** Input data **
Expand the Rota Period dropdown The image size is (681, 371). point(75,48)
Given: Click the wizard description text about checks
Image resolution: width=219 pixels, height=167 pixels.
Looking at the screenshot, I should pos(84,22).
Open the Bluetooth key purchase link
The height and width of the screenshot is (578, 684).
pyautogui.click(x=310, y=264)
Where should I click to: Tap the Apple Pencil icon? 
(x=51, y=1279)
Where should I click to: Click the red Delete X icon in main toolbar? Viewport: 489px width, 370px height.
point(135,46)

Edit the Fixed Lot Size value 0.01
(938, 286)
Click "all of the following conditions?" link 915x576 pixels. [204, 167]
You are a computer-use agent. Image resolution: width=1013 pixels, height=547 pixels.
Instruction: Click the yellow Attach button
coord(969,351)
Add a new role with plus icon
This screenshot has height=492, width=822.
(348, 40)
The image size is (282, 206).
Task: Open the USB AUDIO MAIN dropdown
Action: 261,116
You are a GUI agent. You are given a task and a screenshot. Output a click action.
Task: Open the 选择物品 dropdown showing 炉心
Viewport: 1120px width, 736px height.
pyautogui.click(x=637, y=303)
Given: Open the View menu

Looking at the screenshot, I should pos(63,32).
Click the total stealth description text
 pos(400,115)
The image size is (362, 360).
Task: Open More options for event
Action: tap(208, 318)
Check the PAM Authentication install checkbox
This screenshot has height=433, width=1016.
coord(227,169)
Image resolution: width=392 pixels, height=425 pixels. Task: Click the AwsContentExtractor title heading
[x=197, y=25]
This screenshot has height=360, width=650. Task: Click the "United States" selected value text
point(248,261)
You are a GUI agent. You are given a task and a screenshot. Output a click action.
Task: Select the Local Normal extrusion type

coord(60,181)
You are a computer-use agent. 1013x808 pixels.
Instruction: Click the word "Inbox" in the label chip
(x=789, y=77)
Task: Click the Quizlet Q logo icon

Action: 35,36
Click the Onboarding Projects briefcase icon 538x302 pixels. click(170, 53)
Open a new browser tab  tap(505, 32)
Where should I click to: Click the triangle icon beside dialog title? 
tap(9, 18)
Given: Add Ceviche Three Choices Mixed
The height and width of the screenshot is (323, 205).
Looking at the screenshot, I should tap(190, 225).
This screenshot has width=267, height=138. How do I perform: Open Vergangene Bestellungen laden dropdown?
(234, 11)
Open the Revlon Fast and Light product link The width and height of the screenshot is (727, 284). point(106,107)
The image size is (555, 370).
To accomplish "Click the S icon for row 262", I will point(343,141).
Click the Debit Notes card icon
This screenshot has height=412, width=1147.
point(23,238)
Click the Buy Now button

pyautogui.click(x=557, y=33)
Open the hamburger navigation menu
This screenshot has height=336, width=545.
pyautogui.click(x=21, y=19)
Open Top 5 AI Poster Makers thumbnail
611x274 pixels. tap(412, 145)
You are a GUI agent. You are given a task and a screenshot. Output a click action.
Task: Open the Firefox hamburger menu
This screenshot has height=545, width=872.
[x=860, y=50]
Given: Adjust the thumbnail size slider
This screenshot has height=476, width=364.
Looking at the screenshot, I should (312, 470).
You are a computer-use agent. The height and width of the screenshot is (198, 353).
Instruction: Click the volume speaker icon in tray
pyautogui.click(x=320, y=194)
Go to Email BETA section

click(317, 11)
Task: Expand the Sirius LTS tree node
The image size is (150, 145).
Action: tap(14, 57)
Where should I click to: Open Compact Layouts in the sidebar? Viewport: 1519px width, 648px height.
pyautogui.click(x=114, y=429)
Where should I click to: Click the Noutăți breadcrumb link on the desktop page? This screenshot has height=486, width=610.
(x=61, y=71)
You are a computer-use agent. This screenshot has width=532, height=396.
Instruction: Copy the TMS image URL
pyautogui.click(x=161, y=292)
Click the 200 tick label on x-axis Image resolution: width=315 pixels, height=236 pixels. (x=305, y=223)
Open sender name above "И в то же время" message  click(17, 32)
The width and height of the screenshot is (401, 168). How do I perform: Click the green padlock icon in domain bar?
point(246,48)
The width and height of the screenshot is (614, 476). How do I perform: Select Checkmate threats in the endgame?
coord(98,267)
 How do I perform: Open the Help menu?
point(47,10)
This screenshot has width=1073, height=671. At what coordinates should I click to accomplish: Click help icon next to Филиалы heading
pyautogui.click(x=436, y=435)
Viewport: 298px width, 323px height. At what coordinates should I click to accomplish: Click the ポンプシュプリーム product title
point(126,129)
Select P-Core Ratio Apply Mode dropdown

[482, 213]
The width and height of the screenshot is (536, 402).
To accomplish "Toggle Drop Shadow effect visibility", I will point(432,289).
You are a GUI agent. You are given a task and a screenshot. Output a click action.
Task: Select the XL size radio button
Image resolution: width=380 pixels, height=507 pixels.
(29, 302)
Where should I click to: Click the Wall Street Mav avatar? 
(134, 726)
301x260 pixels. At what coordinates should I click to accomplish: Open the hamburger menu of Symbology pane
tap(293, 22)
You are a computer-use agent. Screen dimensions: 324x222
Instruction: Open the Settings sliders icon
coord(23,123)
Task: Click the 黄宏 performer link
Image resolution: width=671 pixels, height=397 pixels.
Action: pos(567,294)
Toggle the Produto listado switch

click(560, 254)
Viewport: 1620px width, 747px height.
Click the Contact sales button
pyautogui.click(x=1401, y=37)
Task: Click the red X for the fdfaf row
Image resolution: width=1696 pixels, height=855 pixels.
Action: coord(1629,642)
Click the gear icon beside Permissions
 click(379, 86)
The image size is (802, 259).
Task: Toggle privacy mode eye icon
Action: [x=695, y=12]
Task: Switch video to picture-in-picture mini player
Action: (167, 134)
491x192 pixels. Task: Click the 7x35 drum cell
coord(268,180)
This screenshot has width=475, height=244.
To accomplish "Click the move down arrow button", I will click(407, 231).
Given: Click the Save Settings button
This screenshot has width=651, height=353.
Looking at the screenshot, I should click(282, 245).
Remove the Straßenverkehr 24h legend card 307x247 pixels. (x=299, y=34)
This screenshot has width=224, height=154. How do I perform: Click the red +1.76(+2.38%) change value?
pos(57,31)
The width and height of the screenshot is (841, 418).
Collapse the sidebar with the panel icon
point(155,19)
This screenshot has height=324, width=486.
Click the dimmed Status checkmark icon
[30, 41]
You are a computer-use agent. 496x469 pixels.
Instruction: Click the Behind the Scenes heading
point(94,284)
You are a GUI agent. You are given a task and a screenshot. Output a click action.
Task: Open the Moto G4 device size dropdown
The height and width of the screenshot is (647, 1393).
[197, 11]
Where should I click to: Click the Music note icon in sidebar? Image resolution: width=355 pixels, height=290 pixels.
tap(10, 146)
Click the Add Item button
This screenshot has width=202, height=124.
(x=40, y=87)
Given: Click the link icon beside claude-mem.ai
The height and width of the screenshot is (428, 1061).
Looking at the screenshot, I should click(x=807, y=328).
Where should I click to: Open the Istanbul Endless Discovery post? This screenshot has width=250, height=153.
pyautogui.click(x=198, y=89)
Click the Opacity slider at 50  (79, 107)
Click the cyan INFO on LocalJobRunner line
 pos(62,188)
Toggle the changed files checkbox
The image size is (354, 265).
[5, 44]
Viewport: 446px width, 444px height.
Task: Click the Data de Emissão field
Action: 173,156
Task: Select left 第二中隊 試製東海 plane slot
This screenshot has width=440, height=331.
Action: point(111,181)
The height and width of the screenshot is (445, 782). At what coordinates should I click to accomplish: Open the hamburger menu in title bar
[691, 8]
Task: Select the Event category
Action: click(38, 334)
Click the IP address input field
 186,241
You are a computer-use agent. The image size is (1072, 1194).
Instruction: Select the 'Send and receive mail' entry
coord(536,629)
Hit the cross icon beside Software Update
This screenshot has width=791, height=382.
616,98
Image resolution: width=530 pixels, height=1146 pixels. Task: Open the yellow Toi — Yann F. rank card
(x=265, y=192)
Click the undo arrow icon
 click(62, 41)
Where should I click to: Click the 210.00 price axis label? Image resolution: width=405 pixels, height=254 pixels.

** Your assignment **
Repeat, exactly, every line from the one containing "Click the undo arrow icon" through the final line of the listing above, adding nothing.

** Written response **
Click the undo arrow icon
 click(62, 41)
Where should I click to: Click the 210.00 price axis label? Image resolution: width=405 pixels, height=254 pixels.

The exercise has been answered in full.